Temas de impacto para o agronegócio brasileiro – como o complexo de enfezamentos do milho, o manejo da adubação em tempos de altos preços e escassez de fertilizantes, cenários futuros da cadeia produtiva de grãos, conjunturas nacional e internacional e volatilidade econômica das commodities agrícolas – serão alguns dos assuntos que especialistas irão debater durante o XXXIII Congresso Nacional de Milho e Sorgo (CNMS), que acontece de 12 a 15 de setembro de 2022
A conferência de abertura abordará o tema “Commodities agrícolas brasileiras e os desafios para produção e posicionamento de grãos e proteína animal”, de acordo com a visão de Ricardo João Santin, presidente da ABPA (Associação Brasileira de Proteína Animal) e membro do CAE (Comitê Assessor Externo) da Embrapa Milho e Sorgo. A moderação ficará a cargo do diretor-executivo da Abramilho (Associação Brasileira dos Produtores de Milho) Glauber Silveira.

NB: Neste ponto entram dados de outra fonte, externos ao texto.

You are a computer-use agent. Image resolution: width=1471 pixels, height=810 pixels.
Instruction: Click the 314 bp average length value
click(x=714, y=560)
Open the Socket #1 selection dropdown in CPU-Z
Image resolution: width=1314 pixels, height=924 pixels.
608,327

No segundo dia do evento, Paulo Gala, economista do Banco Master de Investimento e professor de Economia da FGV (Fundação Getúlio Vargas), abordará o assunto “Oportunidades e ameaças para commodities agrícolas brasileiras com foco em cadeia produtiva de grãos – uma visão global interna frente aos mercados atuais e potenciais”. Na sequência, especialistas também debaterão visões específicas para os mercados chinês, americano e europeu, trazendo os cenários futuros globais que poderão impactar e orientar estratégias para governos e stakeholders públicos e privados de cadeias produtivas.

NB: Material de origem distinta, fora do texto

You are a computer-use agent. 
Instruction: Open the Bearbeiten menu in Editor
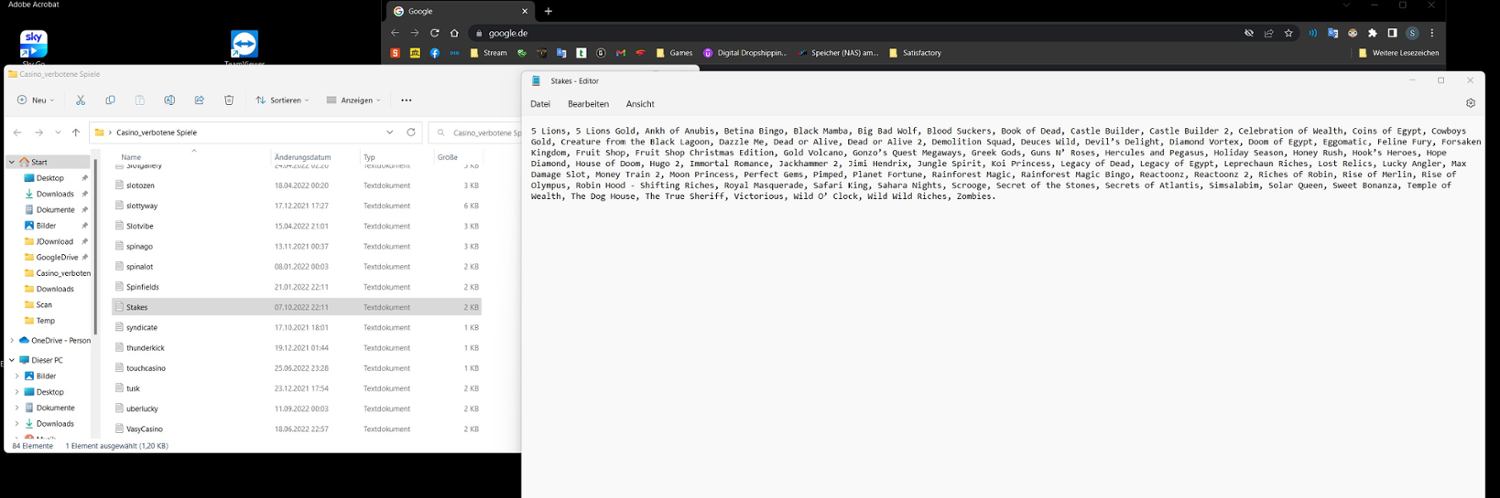pos(588,104)
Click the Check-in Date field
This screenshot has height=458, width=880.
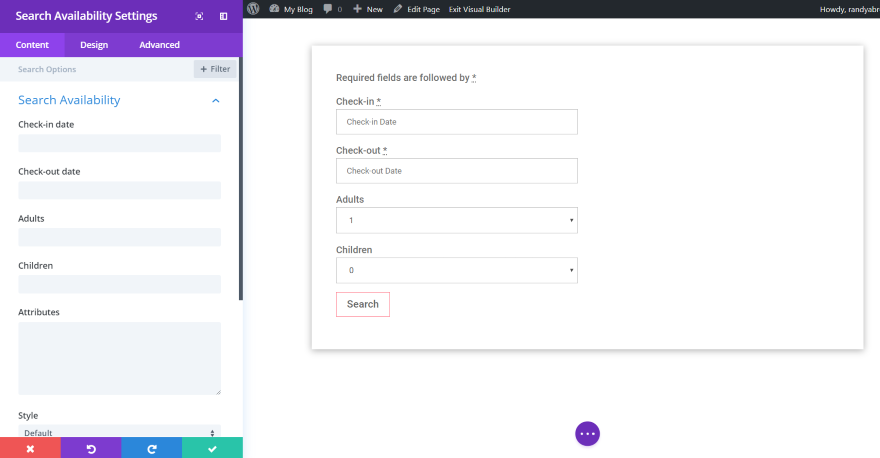(x=457, y=122)

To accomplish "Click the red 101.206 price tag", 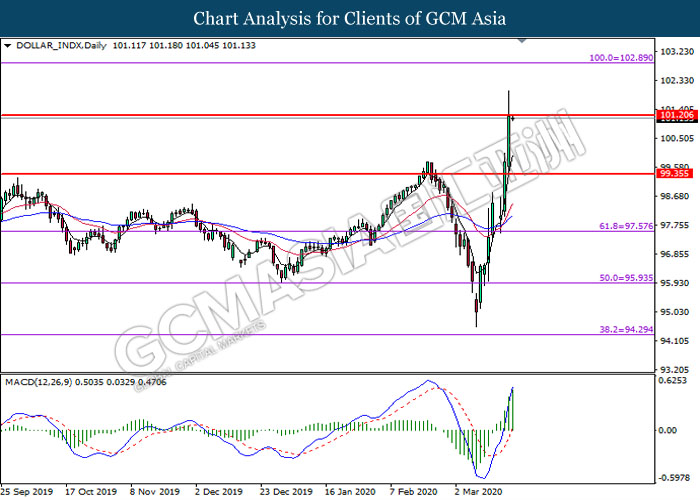I will click(675, 116).
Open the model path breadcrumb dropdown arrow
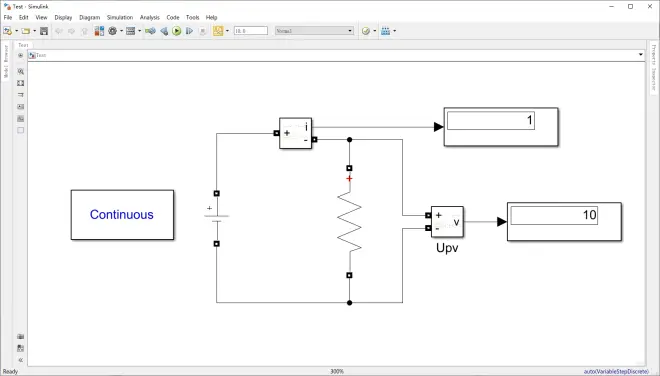 click(x=641, y=55)
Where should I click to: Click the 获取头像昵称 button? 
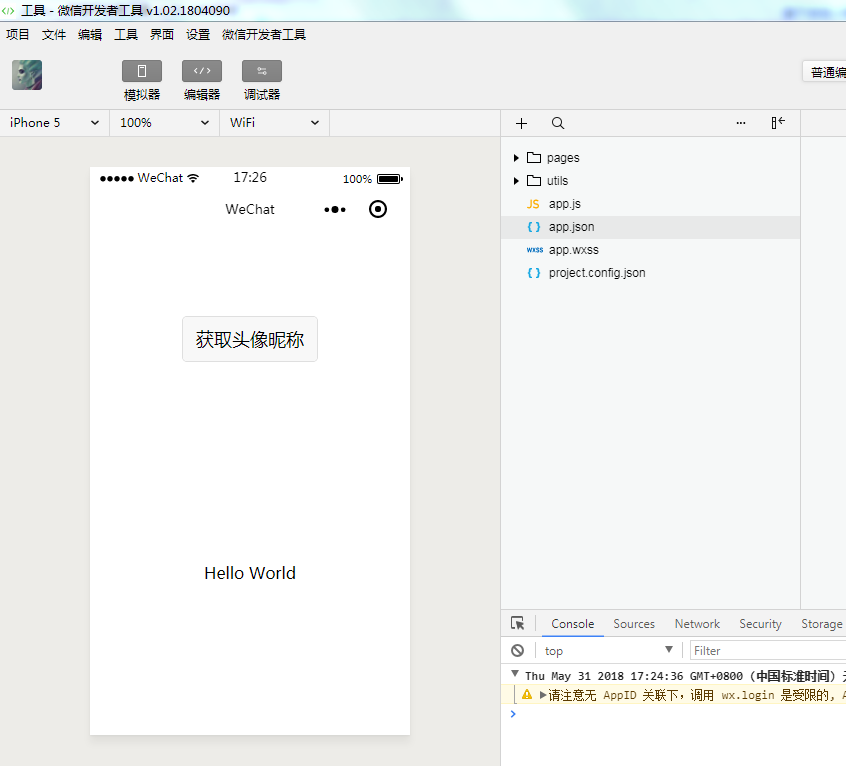coord(250,340)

A Comissão Organizadora destaca ainda dois outros painéis sobre avanços, gargalos e oportunidades técnicas e mercadológicas nos temas: “Manejo inteligente de solos e uso eficiente de fertilizantes para maior competitividade de commodities agrícolas brasileiras”, tratando do aumento da resiliência dos sistemas de cultivo e estratégias de redução de adubação em solos de fertilidade construída; e “Os desafios do manejo de enfezamentos na cultura do milho”, no seu complexo microrganismos e insetos-vetores, com abordagem tanto dos aspectos técnicos quanto dos mercadológicos e dos programas e planos nacionais coordenados pelo Ministério da Agricultura e parceiros para redução dos danos em lavouras. Serão seis palestrantes renomados para aquecer a discussão e induzir desdobramentos, pós-evento, em novas oportunidades e inovação para as cadeias produtivas.